For the U.S. trial, UPMC is aiming to enroll an initial three patients with quadriparesis, or paralysis in all four of the limbs, beginning this fall. CMU researchers will work with Synchron on machine learning methods for decoding patients' brain signals to better interpret their intended actions.

"This is really a life-changing opportunity for these patients," said Dr. David Lacomis, the co-principal investigator of the UPMC trial and a professor of neurology and pathology at Pitt. He said not only could this technology improve the quality of life for people with paralysis but also reduce caregiver burden.

Researchers have been developing brain-computer interfaces for decades to help people with paralysis control computers or other devices, such as robotic arms. Other interfaces require drilling into the skull to place the implant. Many also have clunky setups with external wires that protrude from the patient's head. By contrast, the Stentrode device is inserted through a small incision in the neck. It's also wireless and fully implantable.

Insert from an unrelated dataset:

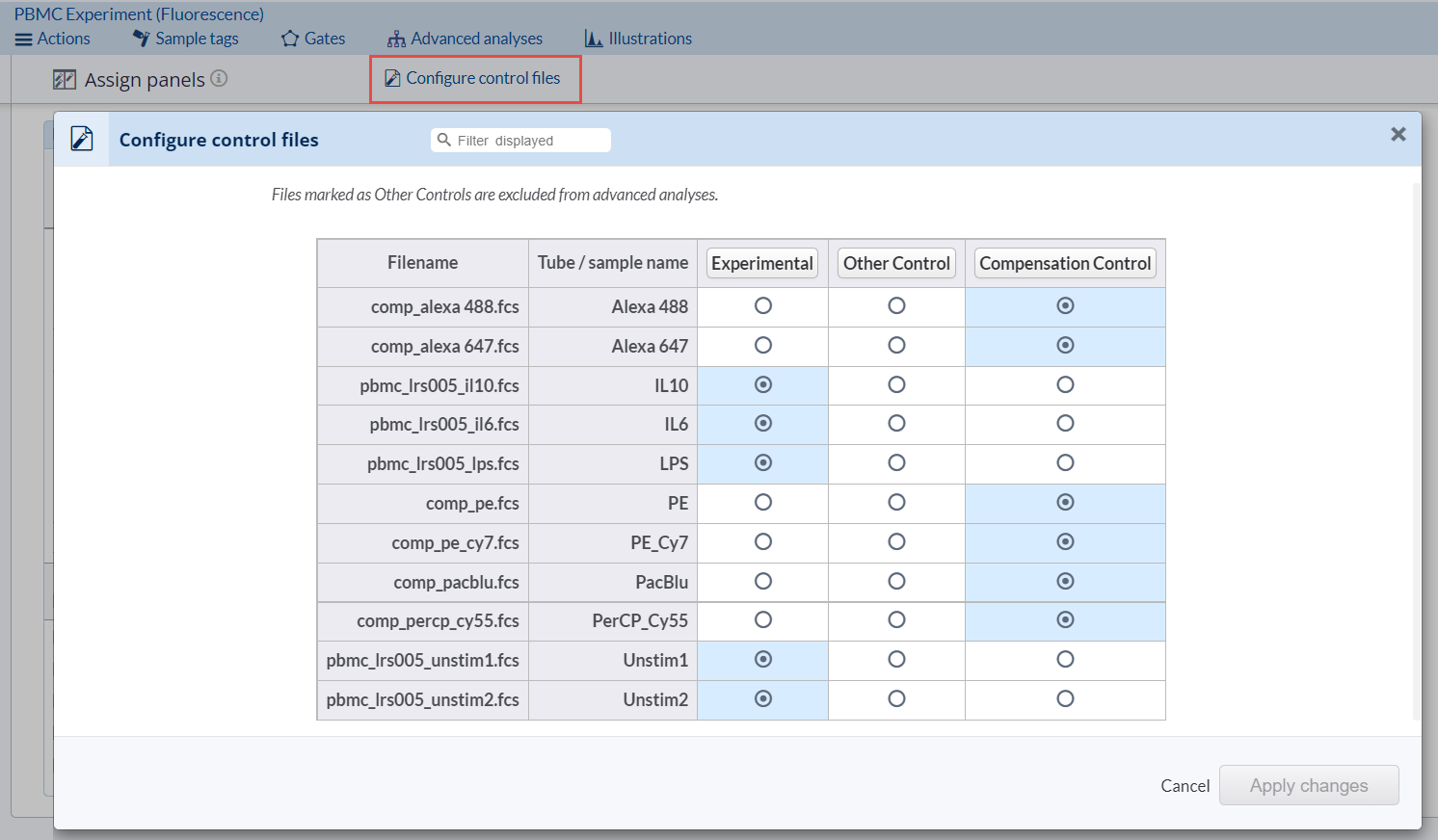Click the Illustrations chart icon
Screen dimensions: 1438x840
click(x=594, y=39)
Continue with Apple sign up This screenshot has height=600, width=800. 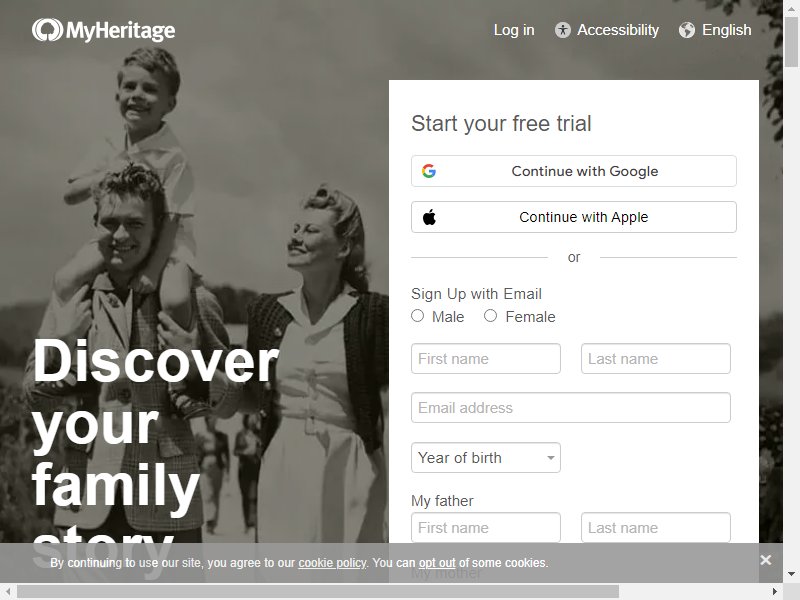coord(573,217)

Dr. Peter Konrad, interim chair of neurosurgery at West Virginia University Medicine, who wasn't involved in the Synchron research, said the study represents a "novel tactic in getting a large number of electrical probes into close proximity to brain circuits in patients who are paralyzed."

He said the study demonstrates that the implant can be safely placed in humans for at least a year. However, he noted that the study was not set up to determine how well this type of implant allowed subjects to operate a computer compared to other types of brain-computer interfaces.

"Yet the ease with which [the] implants are able to be inserted and the safety of this technology is breaking barriers for the five million plus paralyzed patients who desperately need a solution," Dr. Konrad said.

The device will likely need to go through several more years of testing before it can be approved by the Food and Drug Administration and available commercially.

Eventually, brain-computer interfaces could help paralyzed people operate a smart home, said Dr. Lacomis. "Someone could turn on their own lights, turn on their own TV, change the channels, turn on the stereo and use robotic arms. All sorts of things could be done with this technology."